Words, I might add, that they don’t necessarily know the meaning of. Words, I dare say, that they probably couldn’t use in a conversation if their lives depended on it. Ok, so they don’t need to know what the word means, as long as they can spell it, but to me it seems utterly pointless to learn how to spell reams and reams of words that you’re not going to use. A well-trained parrot could do the same thing, and I’d probably be more impressed.
Is there a point to this particular rant? Probably not actually – there was a point when I first started writing, but I ended up taking an unscheduled break due to illness in the family.

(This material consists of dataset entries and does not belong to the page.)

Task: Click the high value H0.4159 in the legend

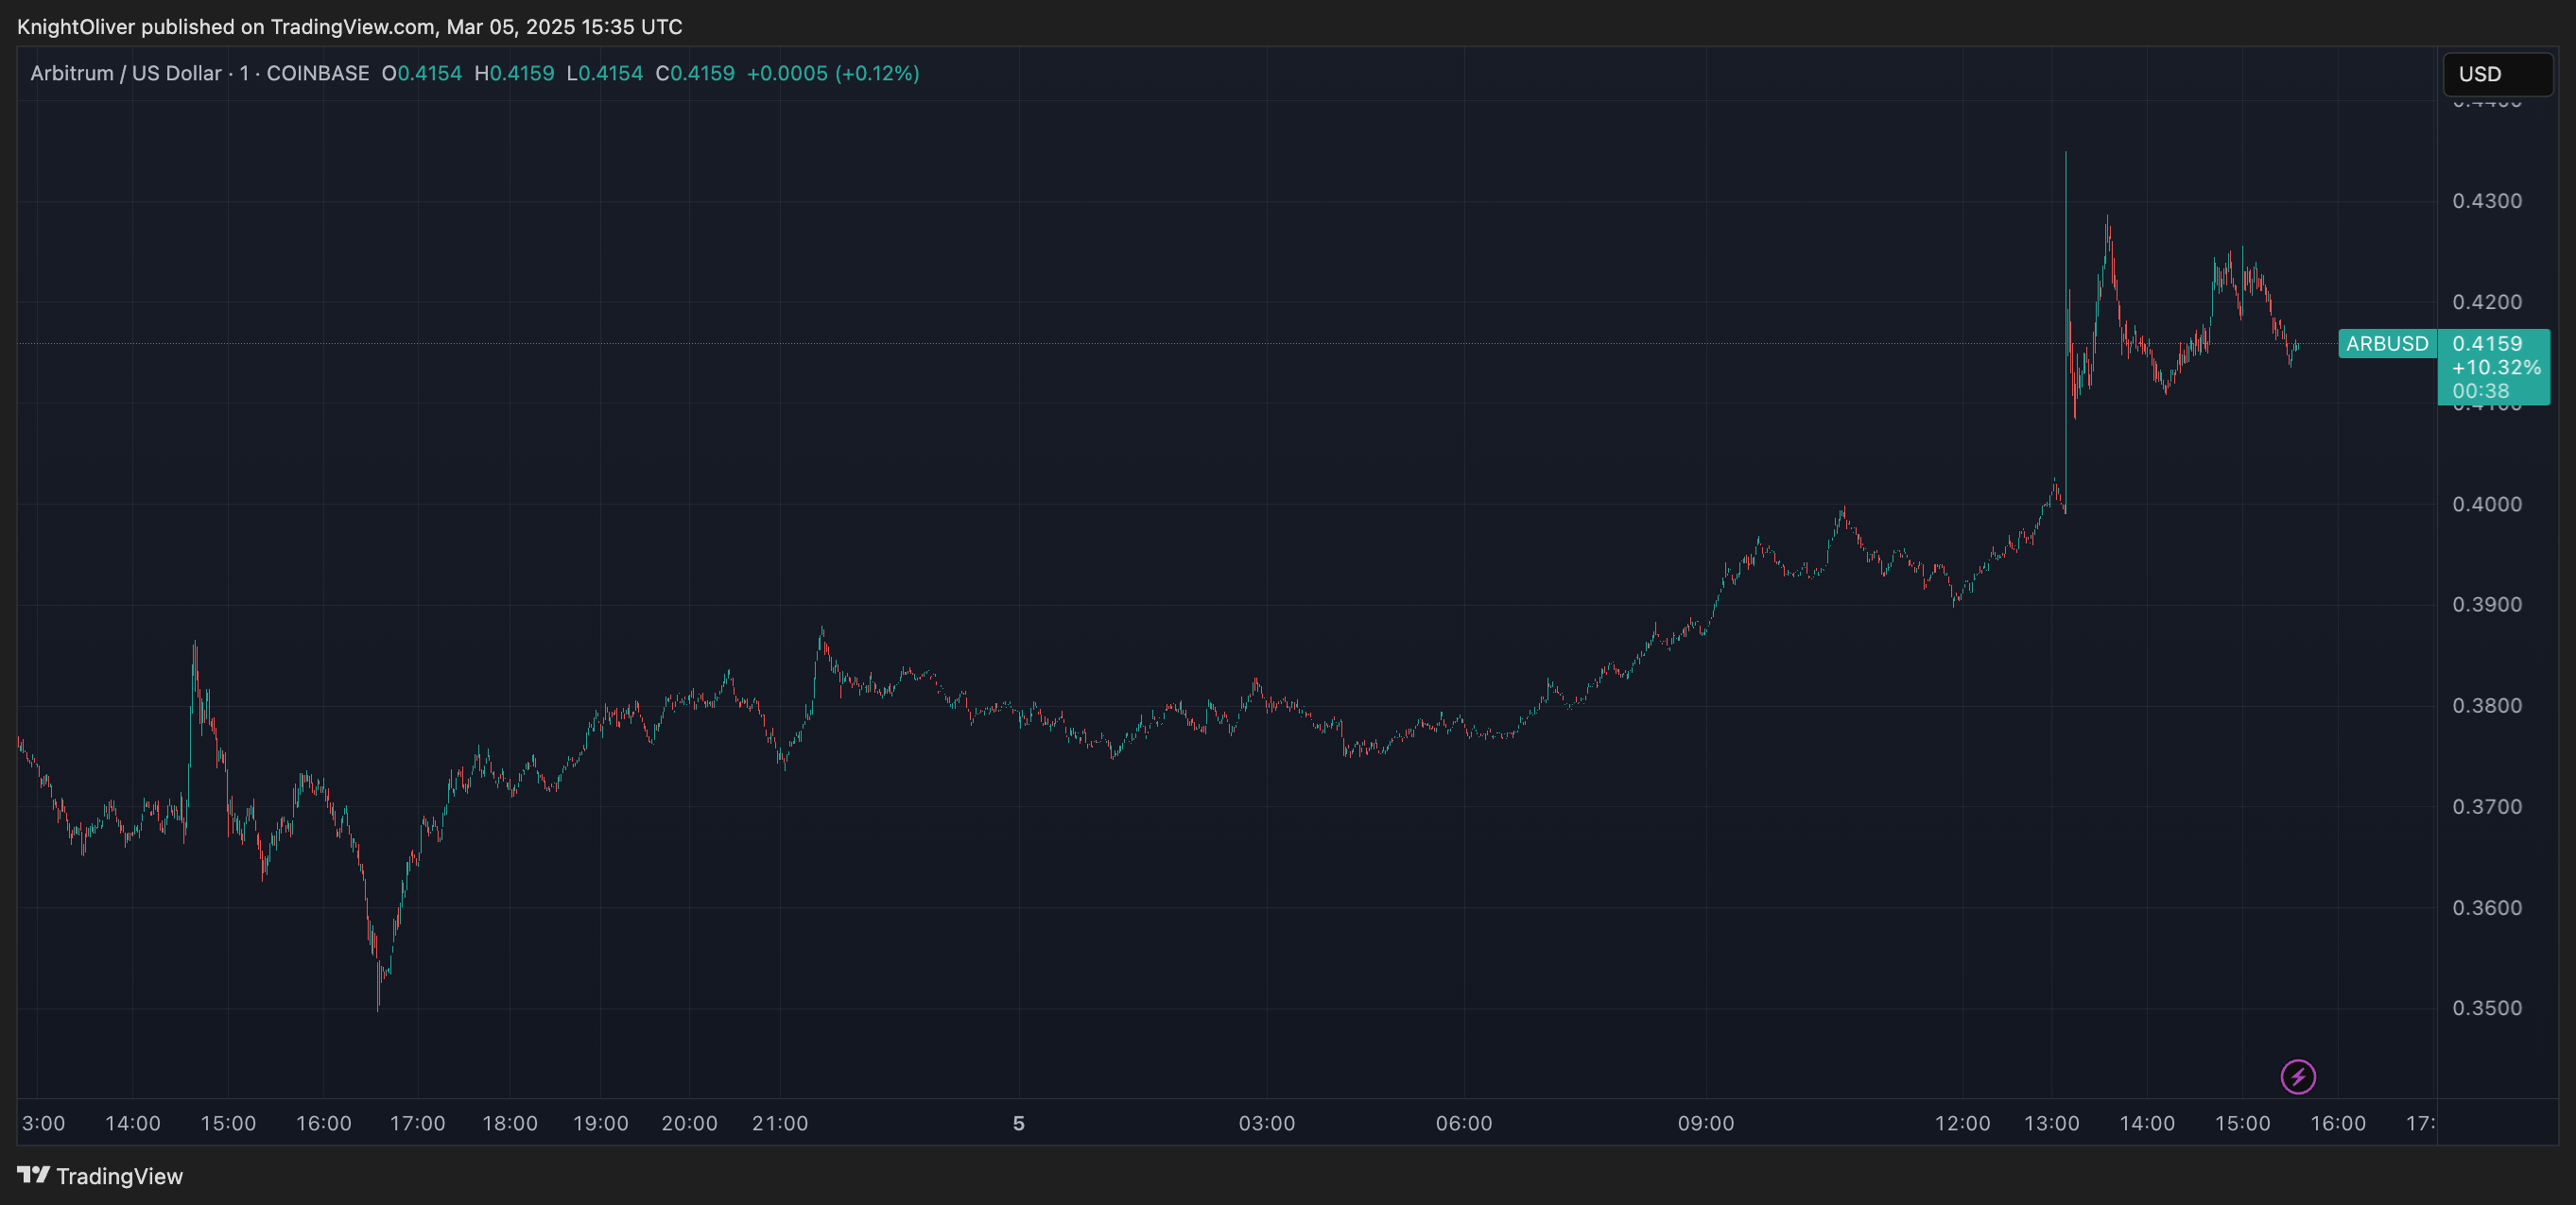Action: pos(514,72)
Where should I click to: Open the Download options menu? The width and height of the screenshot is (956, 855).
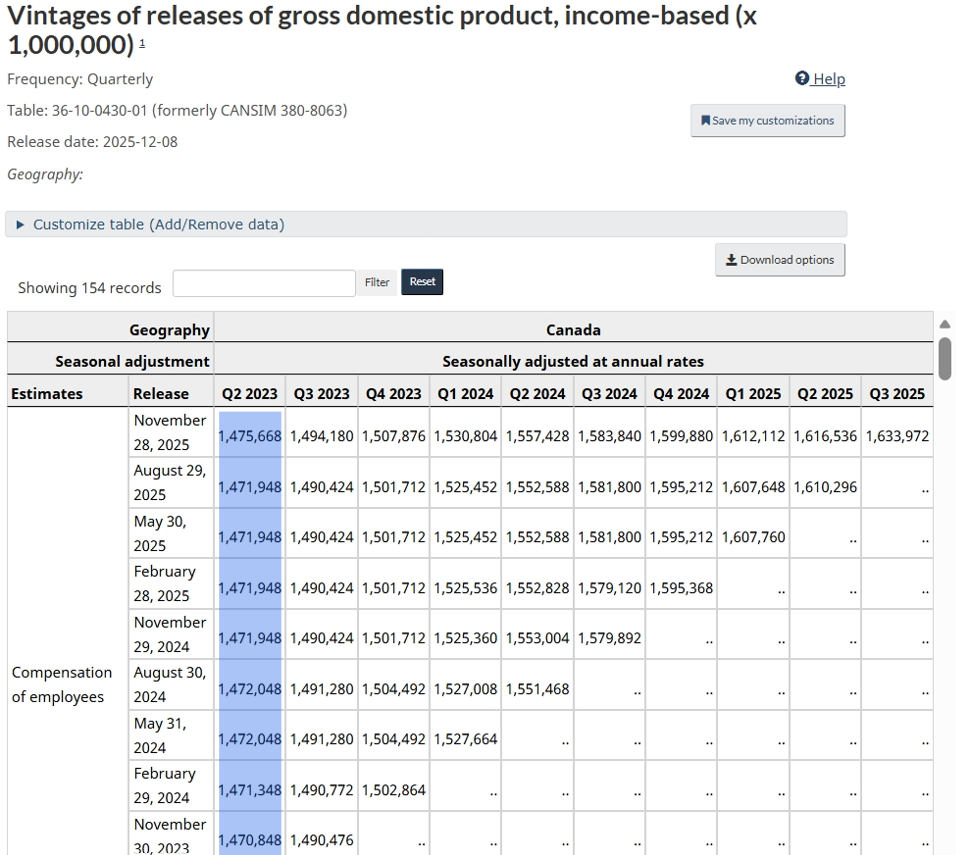(x=778, y=259)
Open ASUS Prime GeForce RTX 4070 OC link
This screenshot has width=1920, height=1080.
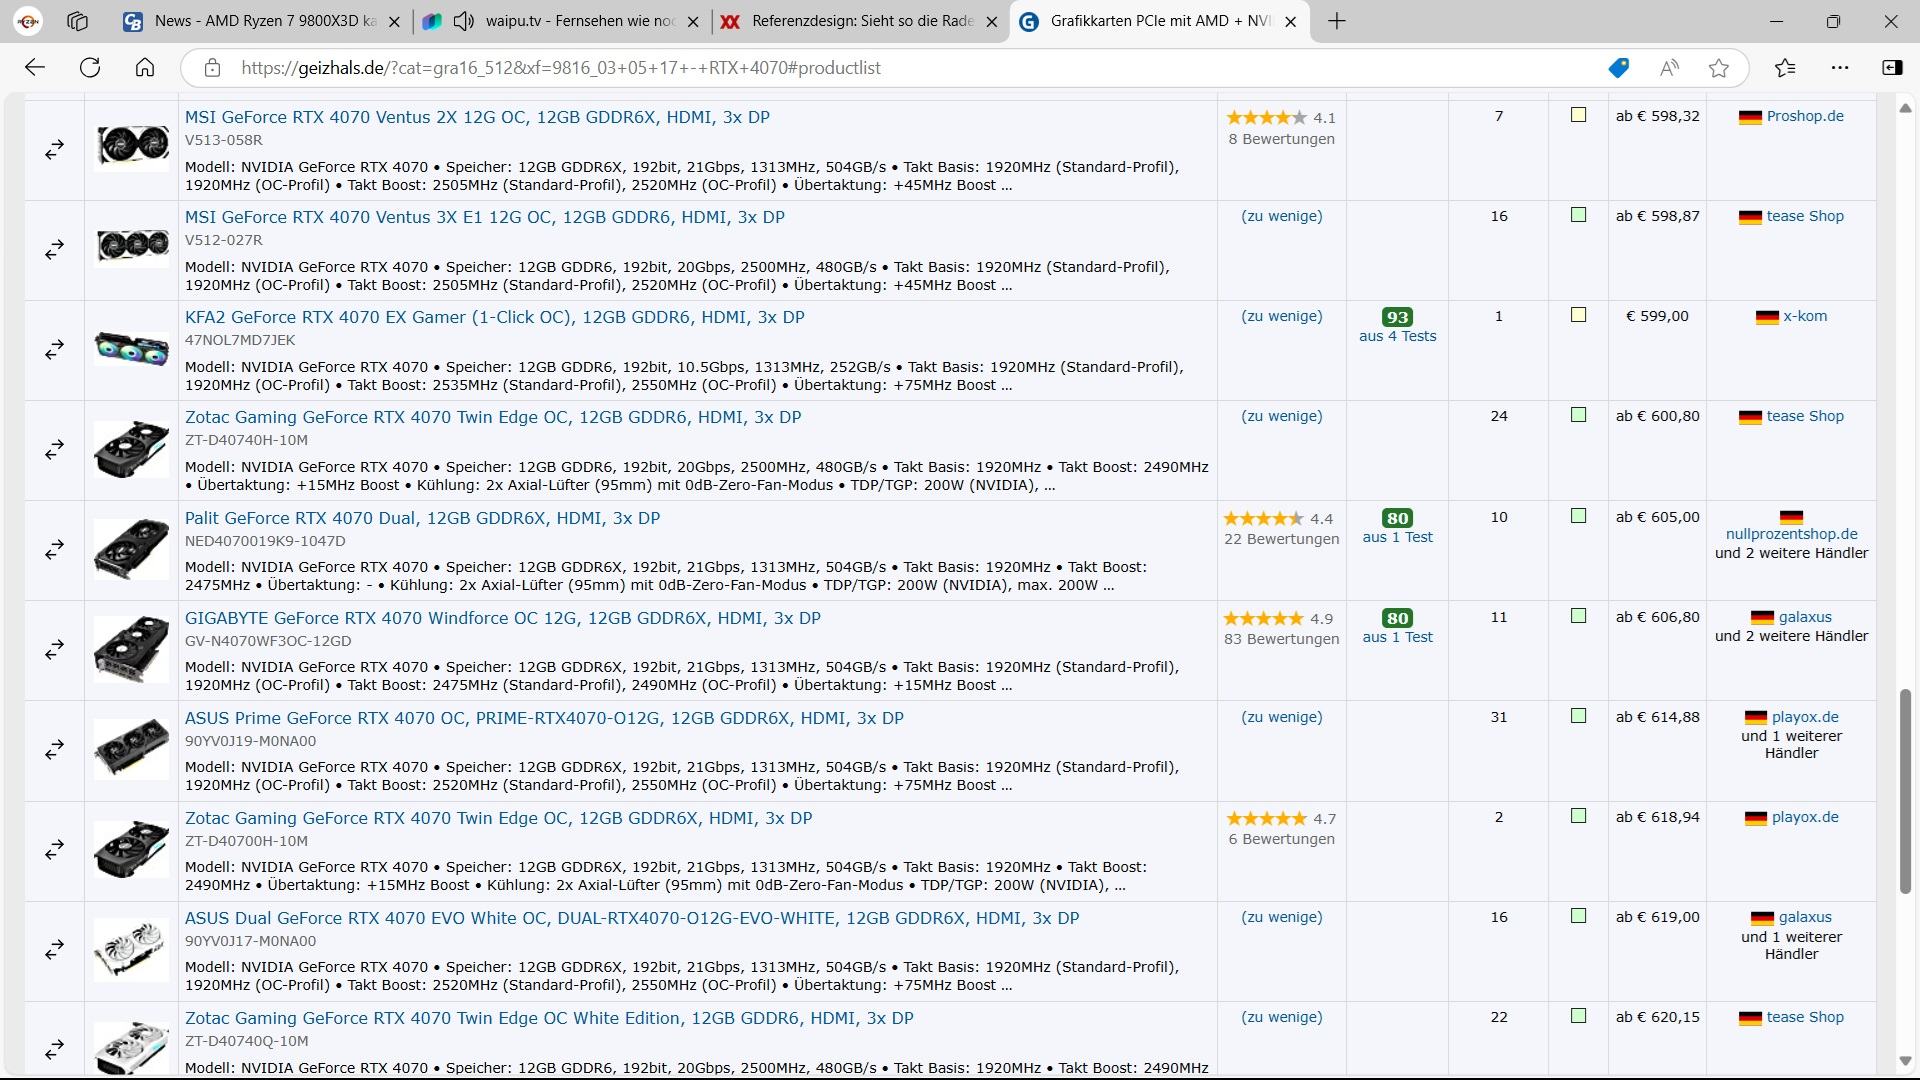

Actually, perhaps there is a point. So the best speller in the UK can spell all manner of words, I’m sure they can spell ‘meningitis’ – but does being able to spell the name of an illness mean that they have even the slightest inkling of what the ramifications might be if they caught it? Does the ability to spell ‘alcoholism’ mean that they’ll be able to avoid suffering from it when they’re older? Does the actual spelling of ‘Alzheimer’s’ in any way suggest how painfully protracted and heart-rending it can be for both the afflicted and those around them? I don’t think so.
Words have power, we all know that, but merely being able to spell them doesn’t signify a thing. It doesn’t mean that you’re intelligent, it doesn’t confer any kind of superiority – all it means is that you’ve done as you were told. I thought that learning by rote was outdated and obsolete, but maybe we’ve just taken a step back to a time when knowing what something is was the same as knowing what it was actually like.
Experience is everything, words pale in comparison. Perhaps those who believe in the Hard Spell should try learning things the hard way instead.